While this book was a disappointment, I’m still interested in first-person history. If anyone enjoyed another book on this time and place, please tell me in the comments.
This is a wonderful collection of beautifully written memoirs of women who willingly, and some not so willingly, pioneered the Kansas frontier. Many joined their husbands wholeheartedly in creating a homestead on free acreage where there was only flat land and endless prairie, living in a house dug into the dirt (a dugout) or a sod home (a soddie) which was barely an improvement. Others left comfortable homes to join their husbands who had traveled ahead and broke down in sobs when they first laid eyes on their "new" home.

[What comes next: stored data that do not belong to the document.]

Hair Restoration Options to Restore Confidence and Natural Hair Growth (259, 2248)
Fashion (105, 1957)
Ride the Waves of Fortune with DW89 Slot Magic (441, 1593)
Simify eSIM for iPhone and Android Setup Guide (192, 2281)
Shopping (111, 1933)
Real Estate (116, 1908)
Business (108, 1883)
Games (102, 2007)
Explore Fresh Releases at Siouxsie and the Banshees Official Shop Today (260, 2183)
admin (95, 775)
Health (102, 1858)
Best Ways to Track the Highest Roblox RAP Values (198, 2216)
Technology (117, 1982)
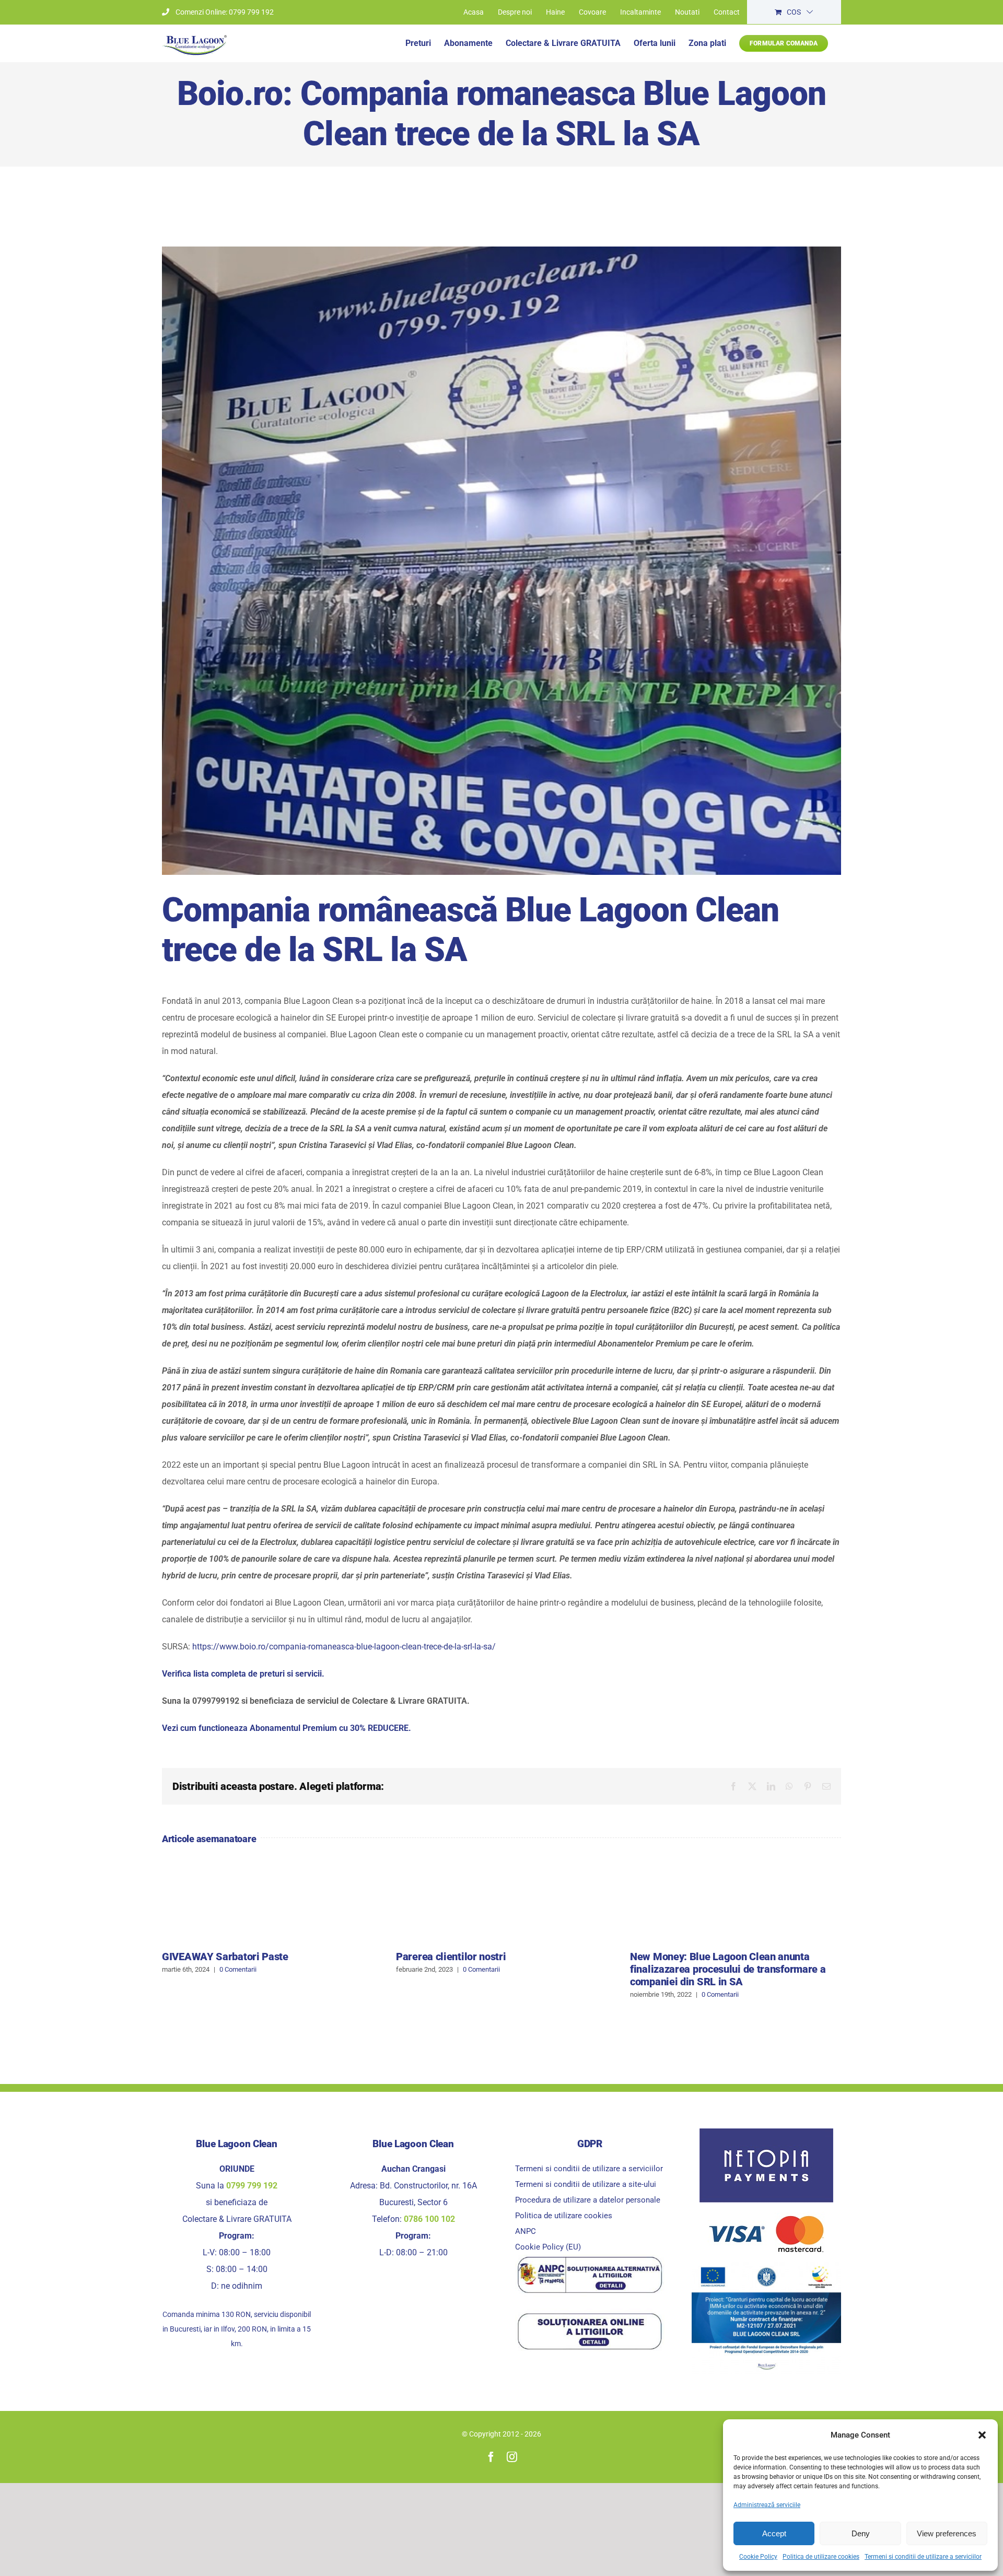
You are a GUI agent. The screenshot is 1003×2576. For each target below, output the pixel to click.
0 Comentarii (237, 1969)
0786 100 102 (429, 2219)
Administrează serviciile (766, 2505)
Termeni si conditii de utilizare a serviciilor (923, 2556)
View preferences (946, 2533)
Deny (861, 2533)
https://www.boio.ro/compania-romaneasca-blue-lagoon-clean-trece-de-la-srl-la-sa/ (344, 1647)
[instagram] (512, 2457)
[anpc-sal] (589, 2259)
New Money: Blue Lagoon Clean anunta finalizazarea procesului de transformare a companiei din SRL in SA (727, 1969)
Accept (774, 2533)
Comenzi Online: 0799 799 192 (225, 12)
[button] (982, 2435)
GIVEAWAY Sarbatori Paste (225, 1956)
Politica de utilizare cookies (821, 2556)
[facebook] (491, 2457)
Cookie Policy (758, 2556)
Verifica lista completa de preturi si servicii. (243, 1674)
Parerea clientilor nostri (451, 1956)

To say it was a rough life is an understatement. They battled drought, grasshoppers, fires, fierce winds, blizzards, runaway longhorns, Indians, Civil War violence, illness with no doctors, and maybe worst of all, extreme loneliness. I wouldn't have lasted a minute. It's pretty amazing any of them lasted as long as they did. They cherished the few neighbors they had, the church services whenever and wherever they were held, the occasional dance in town, and Sunday picnics, whatever would bring them into contact with other women.
Again, this is an incredible historical read which makes one appreciate the easy life of today. I'm glad the author compiled these stories so their voices weren't lost and unheard.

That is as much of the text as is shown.